Mitsubishi Motors Corp. has agreed to make 100,000 electric vehicles for French carmaker PSA/Peugeot Citroen starting this year as Mitsubishi seeks to boost volume and cut costs.
PSA originally agreed to buy 25,000 electric cars from Mitsubishi but doubled the order late last year and then doubled it again this month.
The supply contract for the battery-powered Citroen C-Zero and Peugeot iOn runs until 2015.
Carmakers around the world are competing fiercely to bring electric vehicles to the market as regulation caps carbon dioxide emissions from gasoline and diesel engines and customers look to buy more green products.
Under the agreement announced last week Mitsubishi will start producing the zero-emissions vehicles for PSA in October, and the cars will be sold in Europe by year end.
PSA's brand boss, Jean-Marc Gales, told Automotive News Europe at the Geneva auto show this month that PSA will be the first mass-market European automaker to sell electric cars in Europe.
Small Norwegian electric carmaker Think has been selling its City minicar in Europe since December 2008.
The PSA models are based on Mitsubishi's i-MiEV electric car, which already is on sale to fleets in Japan and goes on sale to private buyers there next month. European sales of the four-seat i-MiEV start late this year. Sales begin in the United States in mid-2011.
Nissan Motor Co. has promised to start European sales of its Leaf electric car this year.
PSA aims to sell 25,000 of the electric cars annually, with half going to each of its Peugeot and Citroen brands.
Mitsubishi plans to produce 18,000 electric cars in its 2011 fiscal year. By the fiscal year ending March 31, 2013, Mitsubishi expects to make 30,000 i-MiEVs a year. Total electric vehicle output will reach nearly 55,000 after adding PSA's 25,000 units.
Mitsubishi will build the four-seat electric cars at its plant in Mizushima, Japan. The cars for PSA will get different body styling and interiors and will have different handling and suspension characteristics.

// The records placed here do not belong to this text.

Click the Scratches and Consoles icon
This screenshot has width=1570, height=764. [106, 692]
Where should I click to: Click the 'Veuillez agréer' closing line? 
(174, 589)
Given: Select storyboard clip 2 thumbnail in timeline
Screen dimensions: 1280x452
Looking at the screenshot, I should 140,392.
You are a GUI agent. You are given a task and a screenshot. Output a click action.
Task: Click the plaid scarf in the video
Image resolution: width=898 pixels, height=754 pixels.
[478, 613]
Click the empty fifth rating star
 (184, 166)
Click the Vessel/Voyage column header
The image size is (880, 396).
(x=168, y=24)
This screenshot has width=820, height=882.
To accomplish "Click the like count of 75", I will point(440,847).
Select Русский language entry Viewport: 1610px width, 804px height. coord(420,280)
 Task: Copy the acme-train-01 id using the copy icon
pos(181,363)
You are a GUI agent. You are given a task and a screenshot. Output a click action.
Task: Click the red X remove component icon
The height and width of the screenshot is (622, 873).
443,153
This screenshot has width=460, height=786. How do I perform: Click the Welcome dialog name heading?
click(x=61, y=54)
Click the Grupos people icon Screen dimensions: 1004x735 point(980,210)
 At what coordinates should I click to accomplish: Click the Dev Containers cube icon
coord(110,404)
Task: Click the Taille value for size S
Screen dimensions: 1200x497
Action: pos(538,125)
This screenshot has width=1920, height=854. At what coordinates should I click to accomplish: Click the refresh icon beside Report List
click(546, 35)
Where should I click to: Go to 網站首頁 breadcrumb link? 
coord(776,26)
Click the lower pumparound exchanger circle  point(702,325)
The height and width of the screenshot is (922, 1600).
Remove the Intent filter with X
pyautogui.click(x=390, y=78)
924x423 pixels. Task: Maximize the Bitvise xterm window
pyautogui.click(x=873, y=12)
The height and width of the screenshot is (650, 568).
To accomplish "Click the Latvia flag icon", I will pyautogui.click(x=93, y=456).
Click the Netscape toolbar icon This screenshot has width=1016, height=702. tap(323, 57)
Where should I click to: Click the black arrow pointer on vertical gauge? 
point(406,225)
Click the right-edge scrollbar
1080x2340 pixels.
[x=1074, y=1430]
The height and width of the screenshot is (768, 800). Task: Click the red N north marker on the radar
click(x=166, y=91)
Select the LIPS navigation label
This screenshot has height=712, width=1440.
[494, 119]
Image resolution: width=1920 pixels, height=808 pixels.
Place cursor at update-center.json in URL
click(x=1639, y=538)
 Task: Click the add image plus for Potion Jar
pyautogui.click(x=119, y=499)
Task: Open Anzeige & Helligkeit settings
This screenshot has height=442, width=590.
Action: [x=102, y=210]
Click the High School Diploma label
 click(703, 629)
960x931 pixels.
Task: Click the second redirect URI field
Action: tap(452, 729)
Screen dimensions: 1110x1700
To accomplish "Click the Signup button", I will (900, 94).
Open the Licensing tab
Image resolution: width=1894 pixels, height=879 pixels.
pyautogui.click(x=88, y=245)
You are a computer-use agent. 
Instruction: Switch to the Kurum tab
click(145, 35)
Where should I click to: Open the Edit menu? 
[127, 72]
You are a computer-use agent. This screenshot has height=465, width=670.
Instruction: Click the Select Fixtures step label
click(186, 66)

Boosting volume will help bring down costs in electric vehicles. The cars need lithium ion batteries, which are light and powerful but expensive. Mitsubishi began taking retail orders for the i-MiEV last summer for the April launch in Japan. So far it has 2,000 takers.
Mitsubishi and PSA had long been in talks about expanding their joint businesses and possibly forming a capital alliance. But at this year's Geneva auto show, the two companies released a statement saying a cross-shareholding was not realistic now.
But the companies reiterated a desire to expand operational ties.